→ **DESCRIPTION OF THE TASK**:
Please print exactly the lines from the one containing "Click the Cloud Providers heading" through the last line of the records, and only those. Leave out any pictures.

Screenshot grounding data:
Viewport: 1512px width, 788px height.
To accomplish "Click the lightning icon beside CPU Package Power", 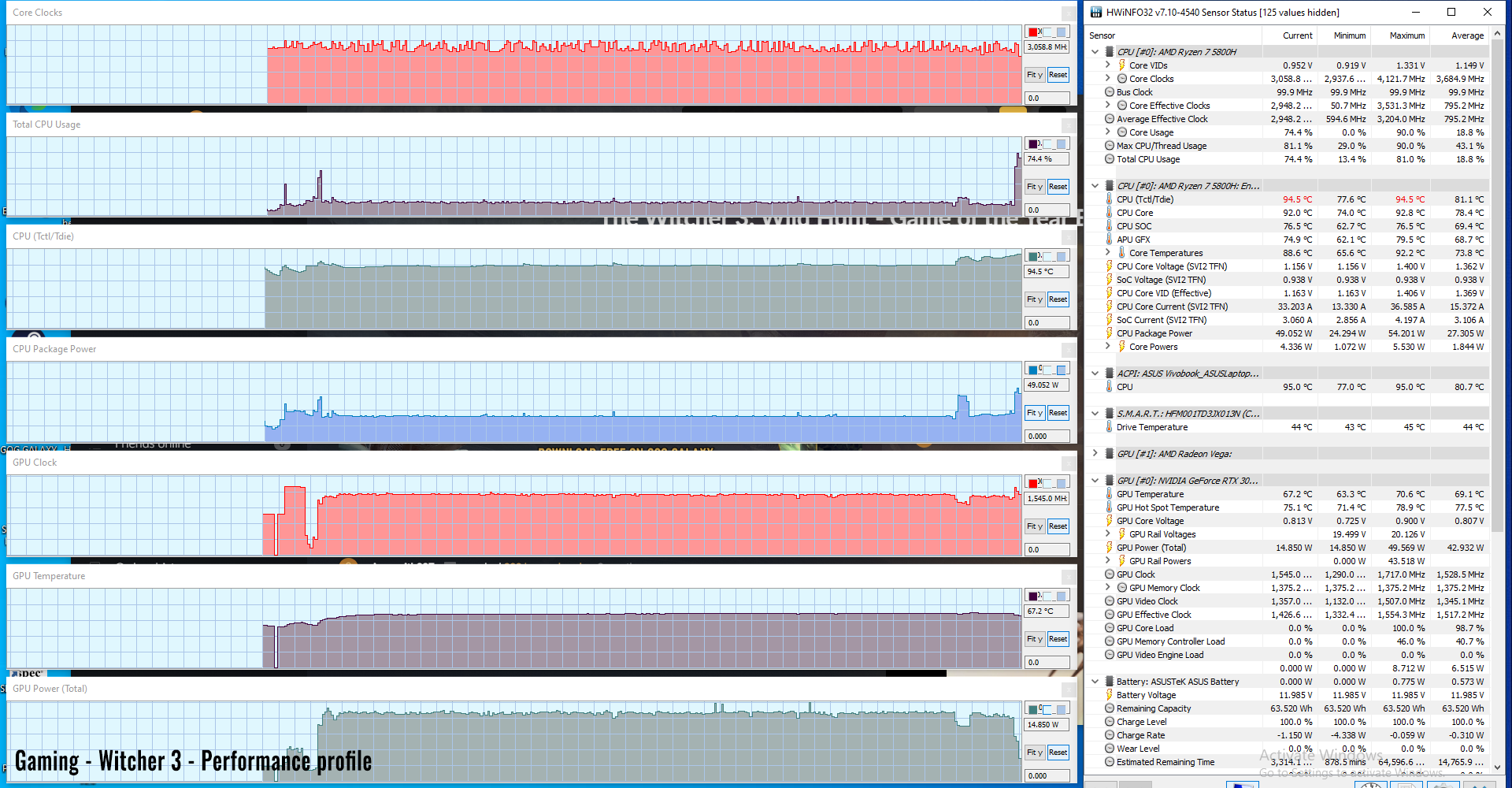I will (x=1109, y=333).
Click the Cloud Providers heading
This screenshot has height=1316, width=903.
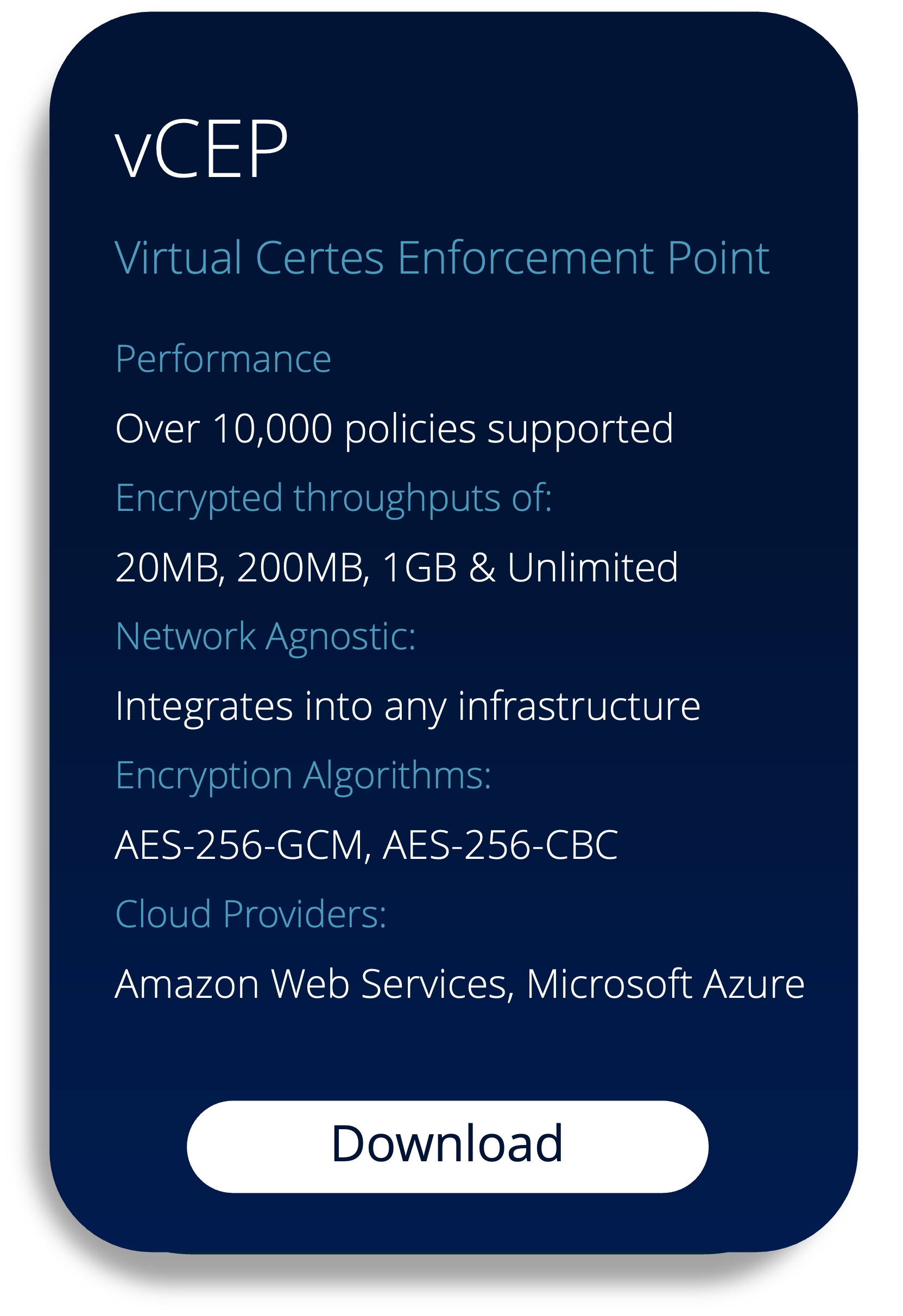tap(251, 914)
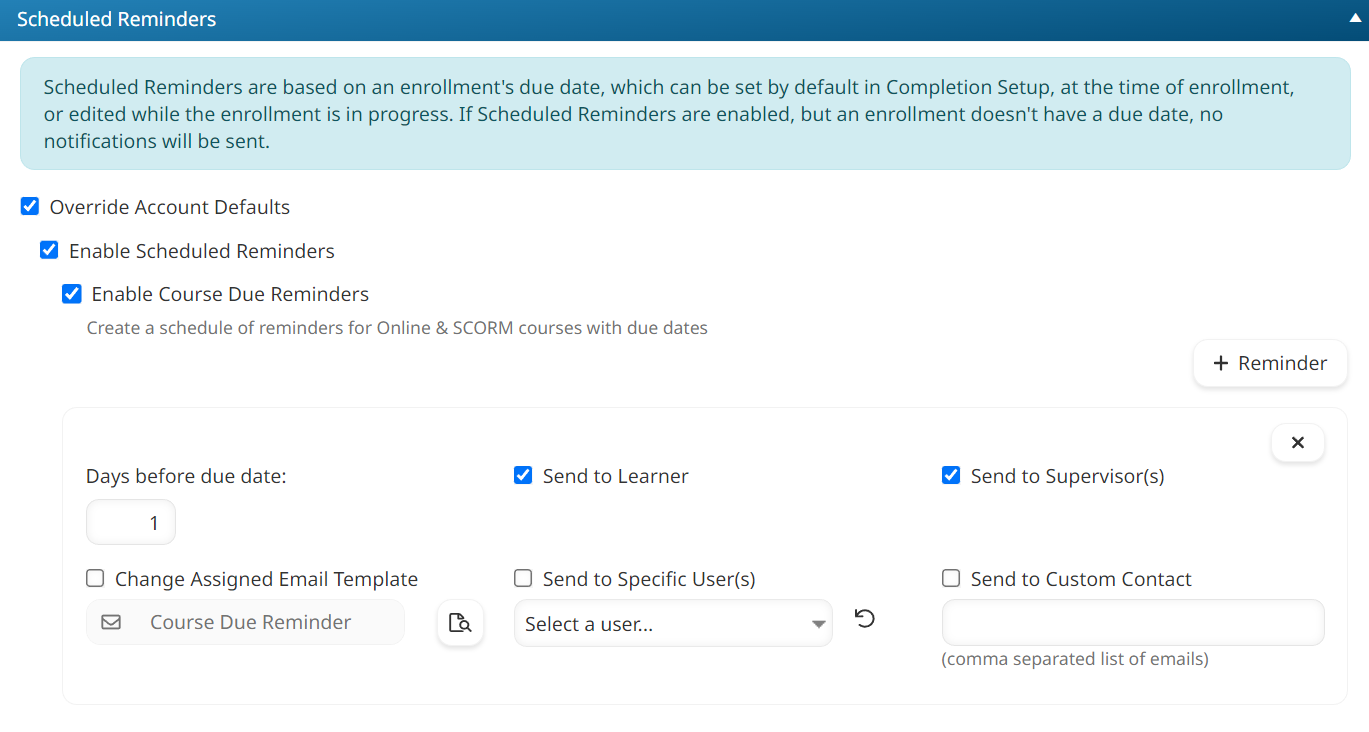Viewport: 1369px width, 732px height.
Task: Click the X to remove the reminder row
Action: coord(1297,442)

→ **SOLUTION TO THIS PROBLEM**:
Click the Cloud Providers heading
This screenshot has height=1316, width=903.
tap(251, 914)
Viewport: 1369px width, 732px height.
Task: Click the X to remove the reminder row
Action: coord(1297,442)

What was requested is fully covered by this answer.